To enable effective motion strategy fusion, a systematic evaluation of existing motion generation approaches and their limitations is essential. Current research focuses on two primary methodologies: trajectory planning-based and motion capture-based methods.
Trajectory planning-based motion generation aims to produce optimal motion trajectories that satisfy smoothness, feasibility, and energy efficiency under multiple constraints. Medeiros et al. [6] employed nonlinear programming to co-optimize base/wheel positions, interaction forces, and terrain information for wheeled-legged robots. Liu et al. [7] proposed a hierarchical framework combining front-end safety search, B-spline convex hull optimization, and iterative refinement, achieving 100% navigation success in static cluttered environments while reducing energy consumption. Song et al. [8] focused on energy-optimal jumping trajectory planning, enabling robots to overcome complex obstacles.
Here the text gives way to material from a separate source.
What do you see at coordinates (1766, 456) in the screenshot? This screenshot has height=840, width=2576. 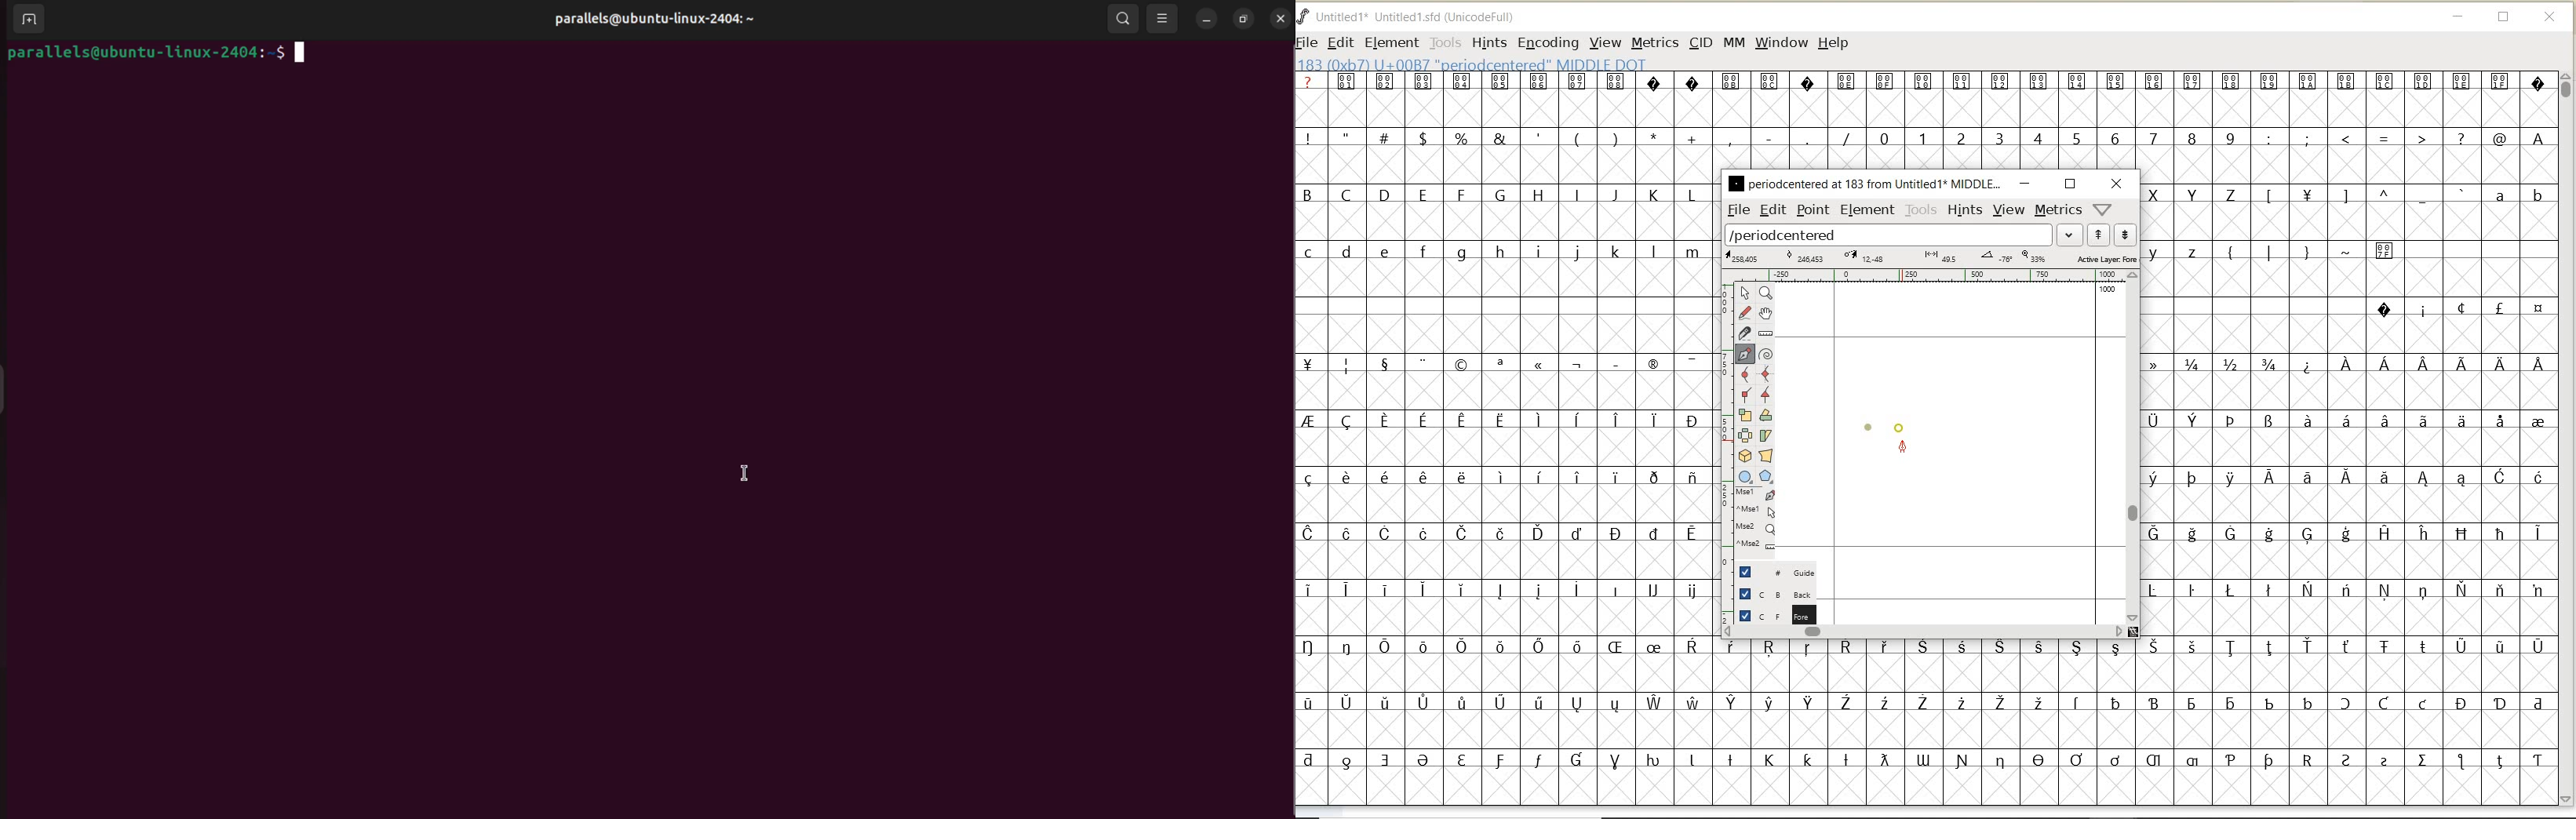 I see `perform a perspective transformation on the selection` at bounding box center [1766, 456].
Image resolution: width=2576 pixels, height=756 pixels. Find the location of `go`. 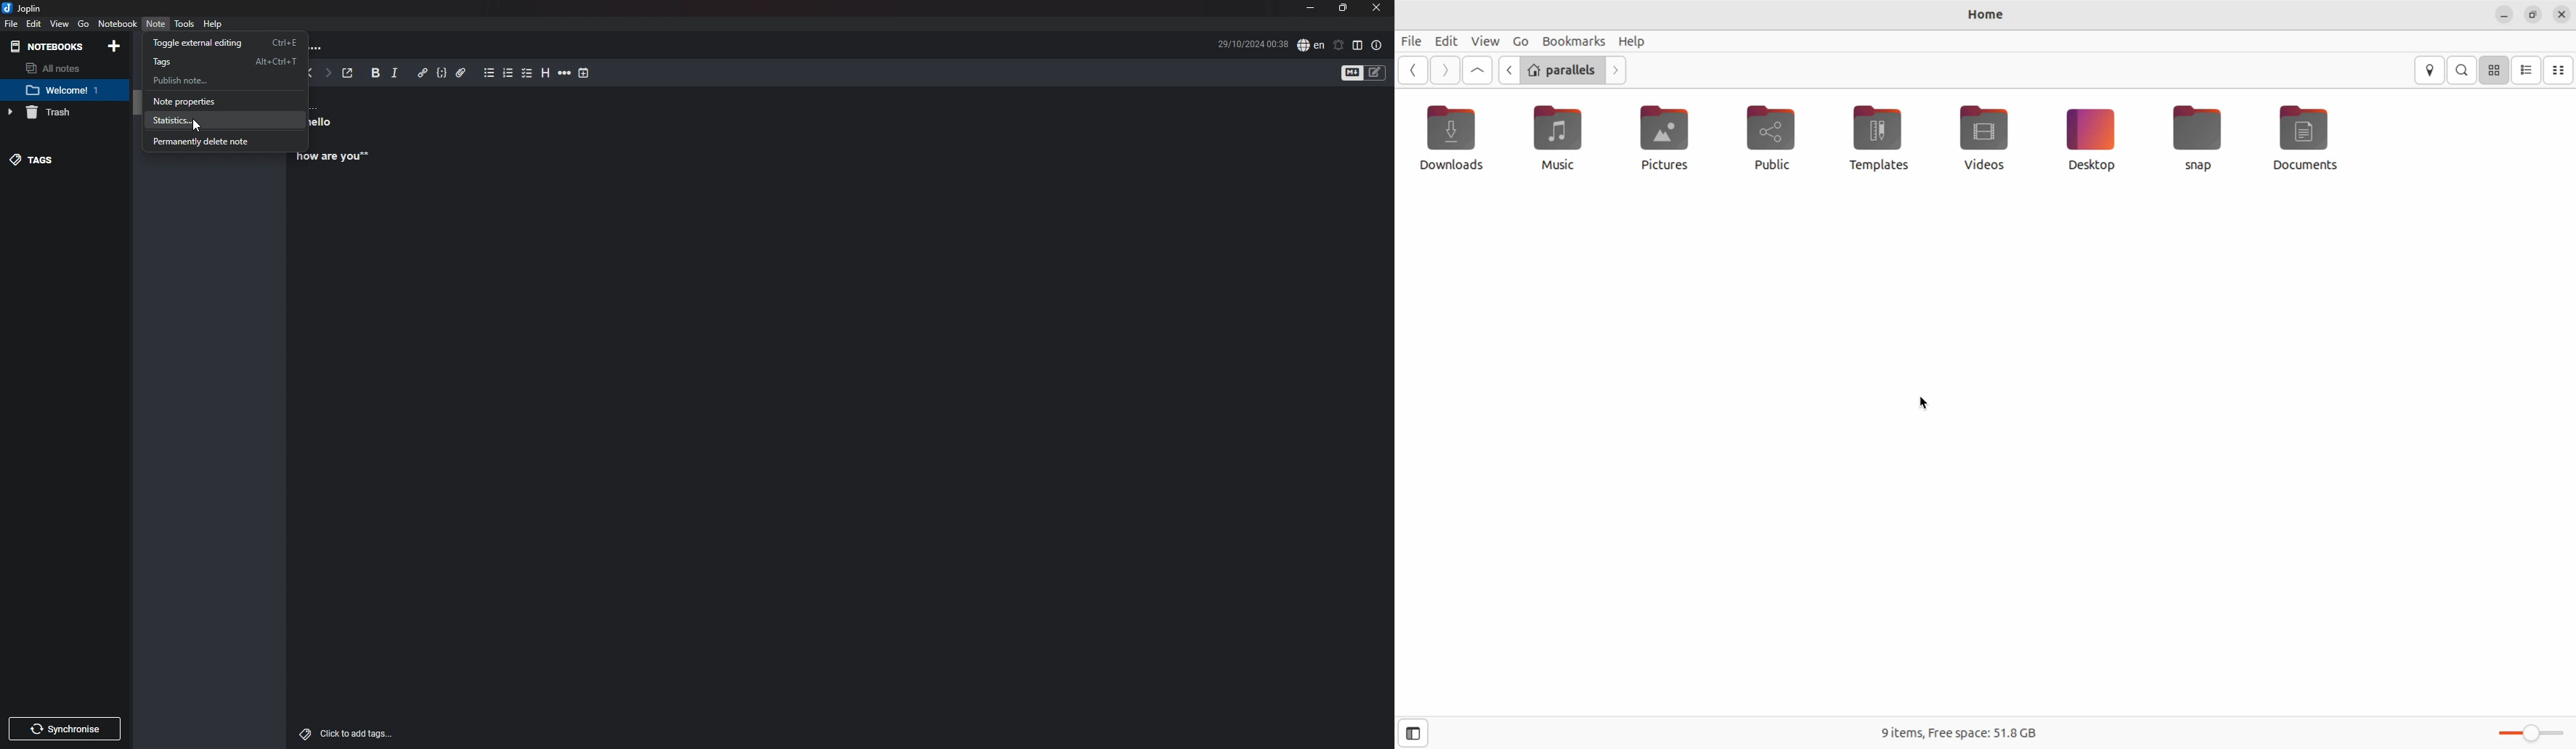

go is located at coordinates (83, 25).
Motion data-driven generation methods leverage biological motion characteristics to create robust, lifelike, and generalizable quadruped motions. Ju et al. [9] pioneered the cross-validation of spiral theory stability models with biological gait data, systematically revealing the dynamic advantages of common gait sequences. Yao et al. [10] developed a video-based biomimetic adaptation network, using deep learning to extract spatiotemporal key features from animal motions and transferring them via a motion adapter. Motion video tracking captures actions from videos and extracts corresponding trajectories for motion generation. Additionally, motion capture technology provides high-precision motion data. Li et al. [3] adopted multimodal motion primitive encoding to decouple cross-scale motion features from canine multi-terrain motion capture data. Fawcett et al. [11] developed a data-driven template-based hierarchical control method for the real-time planning and control of dynamic quadruped robots.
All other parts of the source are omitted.